Talento: encanto hipnótico, habilidad para vender cualquier cosa, artisticidad, profunda empatía, oculta sed de poder.
Te notan de inmediato, incluso si permaneces en silencio en una esquina de la habitación. Tu energía es densa y atractiva, como la miel. Las personas se sienten atraídas inconscientemente hacia ti en busca de consejo, calidez o solución de problemas, sintiendo en ti un hombro confiable. Das la impresión de ser una persona abierta y generosa, «el alma de la fiesta», pero detrás de esa suave sonrisa se esconde una mente aguda y una visión de rayos X. Ves las debilidades de tu interlocutor en los primeros minutos del diálogo y sabes cómo presionar los botones correctos con maestría.
Tu estilo de acción es el de un «tanque de terciopelo». Rara vez vas de frente, prefiriendo actuar con astucia, coqueteo o diplomacia. Te resulta más fácil llegar a un acuerdo, encantar o convertir a alguien en tu deudor, que entrar en una confrontación abierta. Logras lo que deseas de manera suave, pero tan insistente, que quienes te rodean a menudo te entregan recursos, pensando que fue idea suya. Tu don es resolver cuestiones complejas a través de conexiones e influencia personal, en lugar de lógica fría.
En las relaciones, a menudo desempeñas el papel de tirano cariñoso. Creas a tu alrededor un «clan», cuidas de los cercanos, solucionas sus problemas, pero a cambio exiges total obediencia y adoración. Tu amor es sofocante: envuelves a tu pareja en comodidad de tal manera que se le hace difícil respirar. En los conflictos, eres un maestro de las pausas dramáticas y de manipular el sentido de culpa. No gritas, miras con reproche de tal forma que a tu oponente le gustaría hundirse en la tierra.

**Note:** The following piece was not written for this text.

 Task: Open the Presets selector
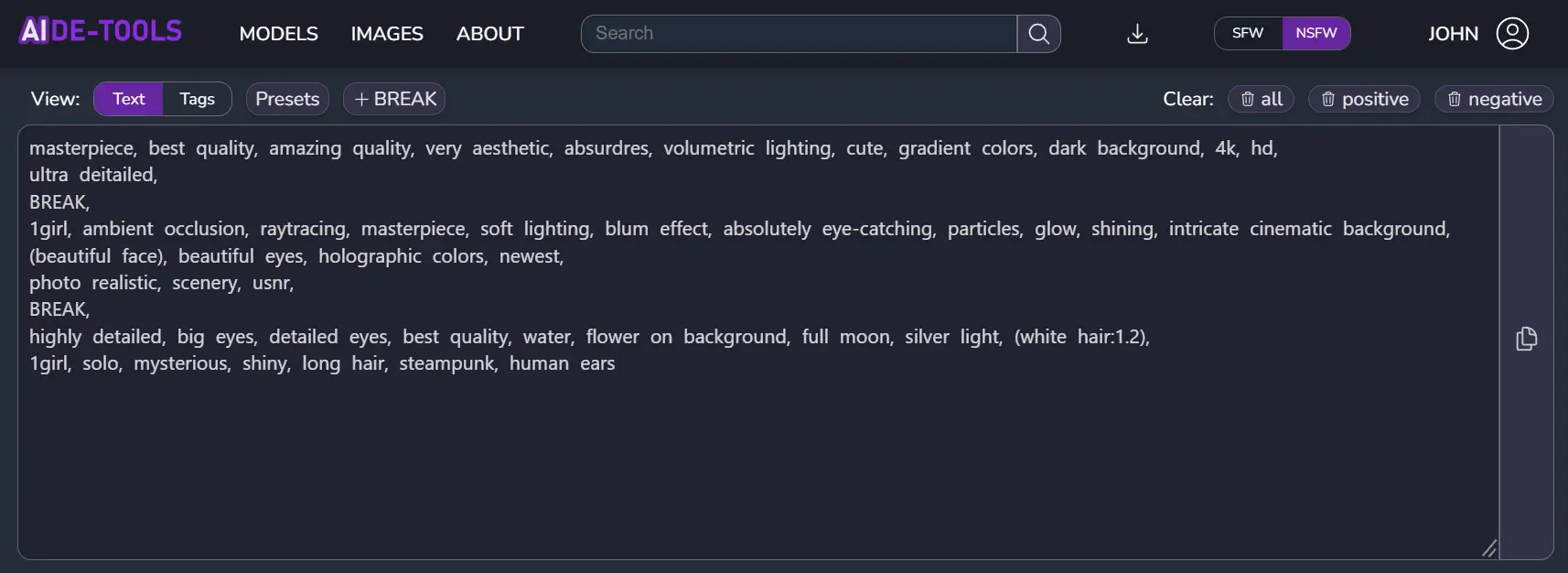(286, 99)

El dinero y los bienes materiales se atraen hacia ti, porque amas sinceramente los placeres y vivir con elegancia. No eres un asceta, y este hedonismo recarga tus proyectos. Sin embargo, en el trabajo a menudo pecas porque asumes demasiado, tratando de controlar cada detalle, o, por el contrario, transfieres la rutina a otros, quedándote solo con los laureles. Tu desbalance es una hiperresponsabilidad o una completa indulgencia en tus debilidades.
La trampa principal de tu carácter es la dependencia de la aprobación ajena y la pasión por las manipulaciones. A veces te involucras tanto en el papel de «salvador» que comienzas a vivir las vidas de otros, olvidándote de la tuya y luego presentas una factura a los demás por tus sacrificios. Tiendes a exagerar los problemas y a organizar un teatro de un solo actor donde basta con hablar.
Para que tu carisma funcione al máximo, aprende a dar a las personas libertad. Tu fuerza radica en el magnetismo, no en el control; tan pronto como aflojas la presión, el mundo comienza a girar a tu alrededor.
Es más fácil llevarse bien con 6, 9, 24.
Posees un don raro para obtener lo que deseas, simplemente permitiendo que las personas te amen.